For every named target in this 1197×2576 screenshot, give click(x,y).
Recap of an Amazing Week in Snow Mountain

=-=-=-=-=

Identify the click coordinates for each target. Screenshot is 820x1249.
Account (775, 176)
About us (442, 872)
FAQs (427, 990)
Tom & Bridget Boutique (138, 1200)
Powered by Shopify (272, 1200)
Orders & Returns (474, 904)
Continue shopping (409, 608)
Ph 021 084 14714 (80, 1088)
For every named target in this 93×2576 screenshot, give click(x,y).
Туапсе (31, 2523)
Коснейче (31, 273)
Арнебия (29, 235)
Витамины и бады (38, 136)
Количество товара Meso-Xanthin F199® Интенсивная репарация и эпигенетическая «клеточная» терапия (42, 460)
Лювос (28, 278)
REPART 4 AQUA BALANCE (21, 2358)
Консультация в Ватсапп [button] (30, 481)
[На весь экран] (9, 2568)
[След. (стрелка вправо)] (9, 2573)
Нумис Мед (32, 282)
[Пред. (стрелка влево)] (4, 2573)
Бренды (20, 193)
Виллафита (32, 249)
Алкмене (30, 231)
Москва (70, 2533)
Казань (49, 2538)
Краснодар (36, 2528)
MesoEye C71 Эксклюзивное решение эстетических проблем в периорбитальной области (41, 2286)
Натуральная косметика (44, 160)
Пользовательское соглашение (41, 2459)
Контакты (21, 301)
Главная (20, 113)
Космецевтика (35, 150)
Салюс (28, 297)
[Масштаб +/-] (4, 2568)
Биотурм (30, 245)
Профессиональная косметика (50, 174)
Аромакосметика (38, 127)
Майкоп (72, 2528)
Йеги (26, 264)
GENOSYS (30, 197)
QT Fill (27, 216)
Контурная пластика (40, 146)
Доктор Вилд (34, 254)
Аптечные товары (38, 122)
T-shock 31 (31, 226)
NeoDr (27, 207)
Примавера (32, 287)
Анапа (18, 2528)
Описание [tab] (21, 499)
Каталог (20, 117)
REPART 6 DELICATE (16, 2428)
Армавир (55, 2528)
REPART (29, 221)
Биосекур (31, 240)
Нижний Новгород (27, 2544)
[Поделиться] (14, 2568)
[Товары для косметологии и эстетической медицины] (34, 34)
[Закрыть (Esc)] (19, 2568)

=-=-=-=-=

- _WHAT TO WORK ON_:
Given the records above, return exactly the lines starting at the line containing "For every named target in this 1197×2576" and ending at the line containing "Recap of an Amazing Week in Snow Mountain", including both.

- _ANSWER SECTION_:
For every named target in this 1197×2576 screenshot, give click(x,y).
Recap of an Amazing Week in Snow Mountain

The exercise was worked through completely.